Conflict-of-interest statement: One author (Kort NP) is a paid consultant for Stryker and Zimmer-Biomet. The other authors declare that they have no conflicts of interest to disclose.
PRISMA 2009 Checklist statement: The authors have read the PRISMA 2009 Checklist, and the manuscript was prepared and revised according to PRISMA 2009.
Open-Access: This article is an open-access article that was selected by an in-house editor and fully peer-reviewed by external reviewers. It is distributed in accordance with the Creative Commons Attribution NonCommercial (CC BY-NC 4.0) license, which permits others to distribute, remix, adapt, build upon this work non-commercially, and license their derivative works on different terms, provided the original work is properly cited and the use is non-commercial. See: http://creativecommons.org/Licenses/by-nc/4.0/
Corresponding author: Marion JLF Heymans, MSc, Research Scientist, Zuyderland Academy, Zuyderland Medical Center, Dr H. van der Hoffplein 1, Sittard 6155 NH, Netherlands. m.heymans@zuyderland.nl
Received: March 25, 2021
Peer-review started: March 25, 2021
First decision: July 28, 2021
Revised: August 25, 2021
Accepted: January 19, 2022
Article in press: January 19, 2022
Published online: March 18, 2022
Processing time: 356 Days and 22.6 Hours

Abstract
BACKGROUND

Over the past decades, clinical pathways (CPs) for hip and knee arthroplasty have been strongly and continuously evolved based on scientific evidence and innovation.

AIM

The present systematic review, including meta-analysis, aimed to compare the safety and efficacy of enhanced recovery pathways (ERP) with regular pathways for patients with hip and/or knee arthroplasty.

METHODS

A literature search in healthcare databases (Embase, PubMed, Cochrane Library, CINAHL, and Web of Science) was conducted from inception up to June 2018. Relevant randomized controlled trials as well as observational studies comparing ERP, based on novel evidence, with regular or standard pathways, prescribing care as usual for hip and/or knee arthroplasty, were included. The effect of both CPs was assessed for (serious) adverse events [(S)AEs], readmission rate, length of hospital stay (LoS), clinician-derived clinical outcomes, patient reported outcome measures (PROMs), and financial benefits. If possible, a meta-analysis was performed. In case of considerable heterogeneity among studies, a qualitative analysis was performed.

RESULTS

Forty studies were eligible for data extraction, 34 in meta-analysis and 40 in qualitative analysis. The total sample size consisted of more than 2 million patients undergoing hip or knee arthroplasty, with a mean age of 66 years and with 60% of females. The methodological quality of the included studies ranged from average to good. The ERP had lower (S)AEs [relative risk (RR): 0.9, 95% confidence interval (CI): 0.8-1] and readmission rates (RR: 0.8, 95%CI: 0.7-1), and reduced LoS [median days 6.5 (0.3-9.5)], and showed similar or improved outcomes for functional recovery and PROMs compared to regular pathways. The analyses for readmission presented a statistically significant difference in the enhanced recovery pathway in favor of knee arthroplasties (P = 0.01). ERP were reported to be cost effective, and the cost reduction varied largely between studies (€109 and $20573). The overall outcomes of all studies reported using Grading of Recommendation, Assessment, Development and Evaluation, presented moderate or high quality of evidence.

CONCLUSION

This study showed that implementation of ERP resulted in improved clinical and patient related outcomes compared to regular pathways in hip and knee arthroplasty, with a potential reduction of costs.
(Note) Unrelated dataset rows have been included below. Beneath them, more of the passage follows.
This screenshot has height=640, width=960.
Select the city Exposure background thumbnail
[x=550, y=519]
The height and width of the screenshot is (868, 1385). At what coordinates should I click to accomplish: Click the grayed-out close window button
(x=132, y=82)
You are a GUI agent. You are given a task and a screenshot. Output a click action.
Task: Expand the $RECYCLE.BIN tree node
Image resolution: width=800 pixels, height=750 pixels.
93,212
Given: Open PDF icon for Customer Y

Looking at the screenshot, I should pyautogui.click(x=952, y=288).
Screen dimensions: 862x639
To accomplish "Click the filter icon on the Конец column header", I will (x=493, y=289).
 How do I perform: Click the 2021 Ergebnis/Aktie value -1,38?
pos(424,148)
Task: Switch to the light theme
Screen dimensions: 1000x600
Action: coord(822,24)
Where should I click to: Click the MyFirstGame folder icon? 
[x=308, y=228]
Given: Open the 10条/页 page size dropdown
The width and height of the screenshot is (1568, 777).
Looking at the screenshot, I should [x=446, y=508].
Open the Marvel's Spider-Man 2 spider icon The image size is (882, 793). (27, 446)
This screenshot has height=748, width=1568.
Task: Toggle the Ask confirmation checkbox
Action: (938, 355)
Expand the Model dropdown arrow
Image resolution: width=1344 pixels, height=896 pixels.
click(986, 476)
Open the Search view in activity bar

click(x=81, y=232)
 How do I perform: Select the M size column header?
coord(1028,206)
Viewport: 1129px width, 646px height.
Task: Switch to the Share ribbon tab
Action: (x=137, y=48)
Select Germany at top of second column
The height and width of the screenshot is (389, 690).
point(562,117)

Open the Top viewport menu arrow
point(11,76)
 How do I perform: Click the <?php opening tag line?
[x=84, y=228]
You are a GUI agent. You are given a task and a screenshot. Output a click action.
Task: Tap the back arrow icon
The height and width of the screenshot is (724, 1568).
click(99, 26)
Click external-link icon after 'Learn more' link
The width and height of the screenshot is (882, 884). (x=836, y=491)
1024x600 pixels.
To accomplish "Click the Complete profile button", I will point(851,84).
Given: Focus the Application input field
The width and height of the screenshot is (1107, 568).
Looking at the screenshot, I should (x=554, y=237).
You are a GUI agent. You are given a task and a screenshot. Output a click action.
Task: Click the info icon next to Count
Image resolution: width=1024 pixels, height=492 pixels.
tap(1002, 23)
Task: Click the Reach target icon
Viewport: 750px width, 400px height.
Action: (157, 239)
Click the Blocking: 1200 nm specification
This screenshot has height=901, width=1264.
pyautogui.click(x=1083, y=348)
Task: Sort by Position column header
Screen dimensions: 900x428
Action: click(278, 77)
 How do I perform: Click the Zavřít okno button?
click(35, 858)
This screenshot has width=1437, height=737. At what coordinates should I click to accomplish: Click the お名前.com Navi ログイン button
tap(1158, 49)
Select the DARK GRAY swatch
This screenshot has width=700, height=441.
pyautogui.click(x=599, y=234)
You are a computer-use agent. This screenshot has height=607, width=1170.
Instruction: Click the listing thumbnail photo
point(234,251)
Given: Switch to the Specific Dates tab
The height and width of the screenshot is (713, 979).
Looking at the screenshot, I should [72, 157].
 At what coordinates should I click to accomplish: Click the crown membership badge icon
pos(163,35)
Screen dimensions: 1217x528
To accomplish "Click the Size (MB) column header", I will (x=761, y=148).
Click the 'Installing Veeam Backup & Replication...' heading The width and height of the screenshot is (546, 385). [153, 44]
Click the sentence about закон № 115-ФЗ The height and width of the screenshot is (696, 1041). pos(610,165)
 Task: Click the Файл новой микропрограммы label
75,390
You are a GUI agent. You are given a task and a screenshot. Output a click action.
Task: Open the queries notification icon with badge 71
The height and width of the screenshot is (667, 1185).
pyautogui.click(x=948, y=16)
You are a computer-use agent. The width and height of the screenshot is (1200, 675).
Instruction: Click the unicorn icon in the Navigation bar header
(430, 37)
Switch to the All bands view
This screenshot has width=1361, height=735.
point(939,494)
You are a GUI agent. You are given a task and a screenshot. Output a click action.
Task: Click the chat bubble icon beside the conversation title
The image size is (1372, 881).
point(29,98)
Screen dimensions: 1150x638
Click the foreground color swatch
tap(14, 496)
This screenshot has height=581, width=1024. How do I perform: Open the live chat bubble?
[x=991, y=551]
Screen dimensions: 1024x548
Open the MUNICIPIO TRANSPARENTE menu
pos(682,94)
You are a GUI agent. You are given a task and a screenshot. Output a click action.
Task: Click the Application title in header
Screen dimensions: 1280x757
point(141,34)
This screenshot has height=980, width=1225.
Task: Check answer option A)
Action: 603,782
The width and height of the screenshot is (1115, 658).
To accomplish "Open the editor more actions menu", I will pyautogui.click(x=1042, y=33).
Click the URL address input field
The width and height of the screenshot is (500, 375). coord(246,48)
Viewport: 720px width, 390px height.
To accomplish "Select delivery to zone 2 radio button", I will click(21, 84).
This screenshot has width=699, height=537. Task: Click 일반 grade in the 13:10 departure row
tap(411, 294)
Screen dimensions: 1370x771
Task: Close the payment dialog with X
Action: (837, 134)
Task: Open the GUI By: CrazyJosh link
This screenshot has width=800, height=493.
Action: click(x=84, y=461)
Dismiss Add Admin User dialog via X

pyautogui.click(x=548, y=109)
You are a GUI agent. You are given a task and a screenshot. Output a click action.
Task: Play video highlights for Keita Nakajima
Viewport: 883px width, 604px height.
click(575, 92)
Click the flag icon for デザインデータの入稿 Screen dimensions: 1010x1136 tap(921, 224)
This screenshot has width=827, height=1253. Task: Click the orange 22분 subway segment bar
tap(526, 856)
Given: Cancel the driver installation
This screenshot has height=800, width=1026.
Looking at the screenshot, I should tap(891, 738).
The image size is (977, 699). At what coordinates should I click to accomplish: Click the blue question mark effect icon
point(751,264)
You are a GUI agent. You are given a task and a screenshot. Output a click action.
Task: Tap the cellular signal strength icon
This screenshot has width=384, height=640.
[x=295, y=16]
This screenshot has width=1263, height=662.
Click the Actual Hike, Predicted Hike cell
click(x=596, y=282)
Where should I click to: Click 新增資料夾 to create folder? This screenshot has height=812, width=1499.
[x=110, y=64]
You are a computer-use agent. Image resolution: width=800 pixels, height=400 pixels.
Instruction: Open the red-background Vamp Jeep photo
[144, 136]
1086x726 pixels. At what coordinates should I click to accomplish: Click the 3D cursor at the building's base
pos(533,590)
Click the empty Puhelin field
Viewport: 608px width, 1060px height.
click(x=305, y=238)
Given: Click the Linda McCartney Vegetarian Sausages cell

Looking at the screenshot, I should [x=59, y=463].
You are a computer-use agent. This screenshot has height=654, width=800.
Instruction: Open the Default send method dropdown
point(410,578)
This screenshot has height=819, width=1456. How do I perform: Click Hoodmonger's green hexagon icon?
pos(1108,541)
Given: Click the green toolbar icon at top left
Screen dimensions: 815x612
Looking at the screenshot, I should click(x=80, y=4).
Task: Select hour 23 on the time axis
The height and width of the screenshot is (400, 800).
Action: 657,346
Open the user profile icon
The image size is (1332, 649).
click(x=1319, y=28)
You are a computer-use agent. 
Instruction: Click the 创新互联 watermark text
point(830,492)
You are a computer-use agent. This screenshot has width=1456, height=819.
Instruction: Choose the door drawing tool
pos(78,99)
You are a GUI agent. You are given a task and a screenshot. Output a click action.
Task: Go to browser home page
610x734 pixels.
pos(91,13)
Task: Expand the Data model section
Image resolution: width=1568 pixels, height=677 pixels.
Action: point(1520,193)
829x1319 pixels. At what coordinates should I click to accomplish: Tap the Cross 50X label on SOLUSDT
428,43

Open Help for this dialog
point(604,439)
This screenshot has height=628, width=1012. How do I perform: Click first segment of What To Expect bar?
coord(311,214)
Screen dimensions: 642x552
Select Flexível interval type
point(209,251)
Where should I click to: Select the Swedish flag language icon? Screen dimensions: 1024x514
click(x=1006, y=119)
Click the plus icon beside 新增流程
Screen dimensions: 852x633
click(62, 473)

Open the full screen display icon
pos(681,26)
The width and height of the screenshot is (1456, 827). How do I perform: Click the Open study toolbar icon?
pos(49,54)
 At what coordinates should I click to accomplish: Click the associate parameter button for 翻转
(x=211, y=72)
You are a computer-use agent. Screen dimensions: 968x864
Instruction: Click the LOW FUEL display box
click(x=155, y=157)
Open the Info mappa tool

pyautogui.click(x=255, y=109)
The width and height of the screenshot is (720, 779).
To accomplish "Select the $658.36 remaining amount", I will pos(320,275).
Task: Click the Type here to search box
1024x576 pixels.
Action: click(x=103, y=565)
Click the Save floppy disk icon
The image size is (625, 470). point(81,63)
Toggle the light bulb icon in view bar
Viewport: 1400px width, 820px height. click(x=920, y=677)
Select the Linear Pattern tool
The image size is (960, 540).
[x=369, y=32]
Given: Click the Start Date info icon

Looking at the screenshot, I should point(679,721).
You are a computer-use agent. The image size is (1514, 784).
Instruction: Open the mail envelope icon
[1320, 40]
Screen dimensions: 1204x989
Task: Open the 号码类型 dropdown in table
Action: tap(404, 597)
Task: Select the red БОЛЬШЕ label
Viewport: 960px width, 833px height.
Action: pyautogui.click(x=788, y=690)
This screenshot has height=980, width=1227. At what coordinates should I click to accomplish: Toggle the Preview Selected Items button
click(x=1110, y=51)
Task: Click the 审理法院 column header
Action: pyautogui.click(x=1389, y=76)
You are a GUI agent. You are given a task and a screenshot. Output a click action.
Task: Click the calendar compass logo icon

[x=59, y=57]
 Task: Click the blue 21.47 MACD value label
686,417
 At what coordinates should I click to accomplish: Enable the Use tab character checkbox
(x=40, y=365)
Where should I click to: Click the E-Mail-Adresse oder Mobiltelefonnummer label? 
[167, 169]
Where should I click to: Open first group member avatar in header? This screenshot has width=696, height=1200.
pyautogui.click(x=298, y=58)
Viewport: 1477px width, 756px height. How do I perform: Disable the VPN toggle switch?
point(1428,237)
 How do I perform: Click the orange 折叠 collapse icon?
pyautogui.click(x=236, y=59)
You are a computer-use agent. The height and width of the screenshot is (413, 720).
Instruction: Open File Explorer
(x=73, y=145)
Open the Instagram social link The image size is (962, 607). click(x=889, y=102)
Key Words: Hip arthroplasty; Knee arthroplasty; Joint arthroplasty; Clinical pathway; Enhanced recovery pathway; Systematic review; Meta-analysis

Core Tip: Enhanced recovery pathways for hip and knee arthroplasty help the patient and the multidisciplinary team to achieve the best possible results. Based on the results presented, it may help health care providers to make informed decisions regarding the optimization of currently used regular pathways. We strongly recommend orthopedic surgeons worldwide to keep up-to-date with the latest literature and to optimize their regular pathway with the latest evidence. This study involves an extensive literature search for care pathways for hip and knee arthroplasty, and the effects on multiple outcomes have been analyzed in terms of (serious) adverse events, readmissions, length of hospital stay, functional recovery, patient reported outcome measures, and costs.



INTRODUCTION

The numbers of hip and knee arthroplasties performed worldwide are growing as a result of the increased incidence of osteoarthritis[1-5]. With the increasing life expectancy, hip and knee osteoarthritis will become a significant health issue in the upcoming years[6] and thereby arthroplasty surgeries will increasingly be performed. Clinical pathways (CPs) have been introduced to improve the quality of hip and knee arthroplasty, by optimizing recovery, minimizing variation in care, and reducing costs[7,8]. Due to scientific advancement, innovation, and novel technologies, CPs for hip and knee arthroplasty are continuously being changed. The enhanced recovery pathways (ERP) are based on novel evidence, while regular pathways are not necessarily based on the latest evidence. Because the optimizations in CPs are accomplished with an increase in costs, time, and resources[9], but might also be able to reduce costs in the long term[10], it is essential to gain knowledge on the actual benefits of the ERP. Therefore, we included all ERP studies for hip and knee arthroplasty and investigated the impact of the optimization process. This study, as far as we know, is the most extensive systematic review (SR) and meta-analysis on CPs for hip and knee arthroplasty.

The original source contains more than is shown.